Reputation: 243
Using the Intranet workflow, and when the user selects the hide transition to move the content to the private state, I want to disable local role acquisition. I think I'll want to re-enable when they move it back to internal draft.
I can see how this is done by the sharing view within plone.app.workflow. It has a method, update_inherit, that sets context.__ac_local_roles_block__
to either True
or None
.
How might I do something similar with a transition after_script?
More info on my use case:
We have two users, contributor_1 and contributor_2, possessing only the Member role globally. At the site root, create a folder and assign the two users local roles to add, edit, and view.
Here is the default private state/manage_permissions:
If contributor_1 creates a page and tries to hide it, contributor_2 can still view, edit, and transition it back to internal draft because contributor_2 is inheriting those local roles.
Here is what I first tried:
While this does effectively make the page private to only contributor_1 and any Manager, contributor_1 cannot share access with contributor_2 while the item is in the private state. No private collaboration. UPDATE: contributor_1 can manipulate the sharing view (ie. they have access to delegate local roles), but delegating those local roles (Contributor, Editor, Reader) does not translate to their respective access since I have revoked the role-permission mapping in the above workflow.
Now, if set back to the default permission map, users can achieve the private state they want by hiding the content item and then going to the sharing tab and disabling local role acquisition. The problem is they don't want to have to remember to click the checkbox on the sharing tab every time they want to hide something.
Upvotes: 0
Views: 336
Reputation: 243
I created a utils.py module within my package containing one method: a (nearly) straight copypasta of the update_inherit method the sharing view uses. Then, I imported utils in my package's __init__.py
.
from AccessControl import Unauthorized
from AccessControl.SecurityInfo import ModuleSecurityInfo
from Acquisition import aq_base
from Products.CMFCore import permissions
from Products.CMFCore.utils import getToolByName
security = ModuleSecurityInfo( 'united.policy.utils' )

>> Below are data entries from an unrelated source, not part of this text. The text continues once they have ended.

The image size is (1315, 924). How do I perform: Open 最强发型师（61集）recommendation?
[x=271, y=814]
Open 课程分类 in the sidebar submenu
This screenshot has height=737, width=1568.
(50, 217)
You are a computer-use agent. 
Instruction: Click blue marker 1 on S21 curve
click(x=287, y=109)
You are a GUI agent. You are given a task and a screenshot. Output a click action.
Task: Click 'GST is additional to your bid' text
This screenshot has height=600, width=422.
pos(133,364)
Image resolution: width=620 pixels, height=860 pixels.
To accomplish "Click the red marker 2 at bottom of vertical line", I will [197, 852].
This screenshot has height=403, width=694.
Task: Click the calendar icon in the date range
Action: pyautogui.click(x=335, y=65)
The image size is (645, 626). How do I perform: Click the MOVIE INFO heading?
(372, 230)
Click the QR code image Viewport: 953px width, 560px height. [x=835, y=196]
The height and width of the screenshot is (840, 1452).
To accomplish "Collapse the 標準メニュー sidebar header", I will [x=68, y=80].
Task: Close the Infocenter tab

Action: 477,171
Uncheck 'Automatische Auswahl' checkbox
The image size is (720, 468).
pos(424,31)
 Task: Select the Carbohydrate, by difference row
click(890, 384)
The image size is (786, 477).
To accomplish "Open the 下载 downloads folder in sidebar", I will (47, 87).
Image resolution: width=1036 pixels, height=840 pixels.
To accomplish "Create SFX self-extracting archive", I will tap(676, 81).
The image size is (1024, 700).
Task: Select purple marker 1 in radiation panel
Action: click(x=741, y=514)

security.declarePublic('update_inherit')
def update_inherit(context, status=True, reindex=True):
"""Enable or disable local role acquisition on the context.
Returns True if changes were made, or False if the new settings are the
same as the existing settings.
"""
portal_membership = getToolByName(context, 'portal_membership')
if not portal_membership.checkPermission(permissions.ModifyPortalContent,
context):
raise Unauthorized
block = not status
oldblock = bool(getattr(aq_base(context), '__ac_local_roles_block__',
False))
if block == oldblock:
return False
if block:
# If user has inherited local roles and removes inheritance, locally
# set roles he inherited before to avoid definitive loss of access
# (refs #11945)
user = portal_membership.getAuthenticatedMember()
context_roles = user.getRolesInContext(context)
global_roles = user.getRoles()
local_roles = [r for r in context_roles if r not in global_roles]
if local_roles:
context.manage_setLocalRoles(user.getId(), local_roles)
context.__ac_local_roles_block__ = block and True or None
if reindex:
context.reindexObjectSecurity()
return True
Then, I created two scripts within my ./profiles/default/workflows/intranet_workflow/scripts/
directory bound to their respective transitions:
after_hide.py
## Script (Python) "after_hide"
##bind container=container
##bind context=context
##bind namespace=
##bind script=script
##bind subpath=traverse_subpath
##parameters=review_state
##title=
##
from united.policy.utils import update_inherit
update_inherit(review_state.object, False)
after_show.py
## Script (Python) "after_show"
##bind container=container
##bind context=context
##bind namespace=
##bind script=script
##bind subpath=traverse_subpath
##parameters=review_state
##title=
##
from united.policy.utils import update_inherit
update_inherit(review_state.object, True)
Upvotes: 1
Reputation: 6839
As SteveM already commented, the workflow tool can handle this for you.
You need need to manage all the necessary permission with your workflow, this depends on your needs. UPDATE: You workflow has to manage the "Delegate Roles XYZ [Reader/Contributor/etc.]" and "Change local roles" permissions. This way the user "contributor_1" can delegate roles in the "Private" area.
Do NOT acquire any permission settings on your hidden
state.
In your case the Owner (probably the manager too) needs some permissions to view/edit/changestate.
Another hint for defining workflows. Check this package it generally manages all the permissions in action groups, like View (View, Access content permissions, etc) or Add (Add Folders, Add portal content, Add..., etc.) All Plone default permissions are mapped to the right action group, and it let's you create a workflow within 5 minutes. The best part is, you can write the workflow in human readable specification file (custom DSL).